Pipeline for analyzing UK Biobank WES data using SAIGE-GENE+ on DNAnexus
This documentation describes how to perform the exome-wide association tests with the UK Biobank WES data (450k) on DNAnexus.
- Prerequisites
- Save SAIGE image to DNAnexus
- Step 0: constructing a sparse GRM using the LD pruned hard-called genotypes.
- Step 1: fitting the null linear/logistic mixed model using the sparse GRM and estimating variance ratios
- Step 2: Performing exome-wide gene-based tests
- Benchmark on the cost for jobs on DNAnexus
Prerequisites
- dx command-line client
- Access to UK Biobank WES data on DNAnexus
- Access to UK Biobank hard-called genotypes in PLINK format(
.bed
/.bim
/.fam
) for constructing the genetic relationship matrix (GRM) - Determination of ancestry groups for participants.
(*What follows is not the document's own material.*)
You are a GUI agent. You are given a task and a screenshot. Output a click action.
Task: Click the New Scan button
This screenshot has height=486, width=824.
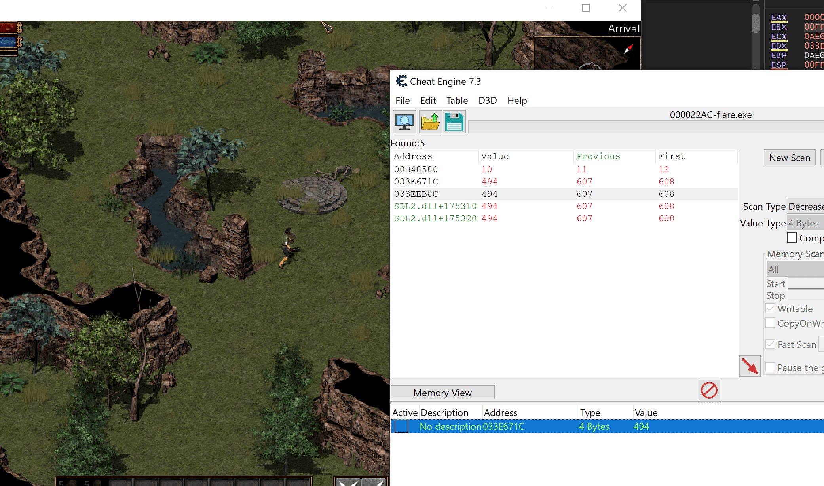[790, 158]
The analyses need to be performed separately by ancestry groups.
Save SAIGE image to DNAnexus
docker pull wzhou88/saige:1.1.9
docker save -o saige_1.1.9.tar.gz wzhou88/saige:1.1.9
# make it readable for other users in your project
chmod a+r saige_1.1.9.tar.gz
# store it in your image folder on DNAnexus
dx mkdir docker_images
dx cd docker_images/
dx upload saige_1.1.9.tar.gz
Step 0: constructing a sparse GRM using the LD pruned hard-called genotypes.
-
Once the sparse GRM is constructed, it can be used for all phenotypes
-
You need to first conduct LD pruning for the hard-called genotypes in the plink file (
.bed
/.bim
/.fam
).
Preparing input files
- Perform LD pruning using PLINK2 with the parameters –indep-pairwise 50 5 0.05 using the PLINK file for GRM construction using the hard called genotypes
Run the script
Rscript createSparseGRM.R \
--plinkFile=${LD pruned PLINK file} \
--nThreads=72 \
--outputPrefix=${OUTNAME} \
--numRandomMarkerforSparseKin=5000 \
--relatednessCutoff=0.05
- Benchmark: with 241,660 markers and 459,797 European samples in the LD pruned PLINK file, the script below takes 7hr:40min with 72 CPUs and 35 Gb of memory to finish.
Output
-
file containing the sparse GRM. It can be read using the readMM function in the Matrix package in R
${OUTNAME}_relatednessCutoff_0.05_5000_randomMarkersUsed.sparseGRM.mtx
-
file containing sample IDs in the sparse GRM.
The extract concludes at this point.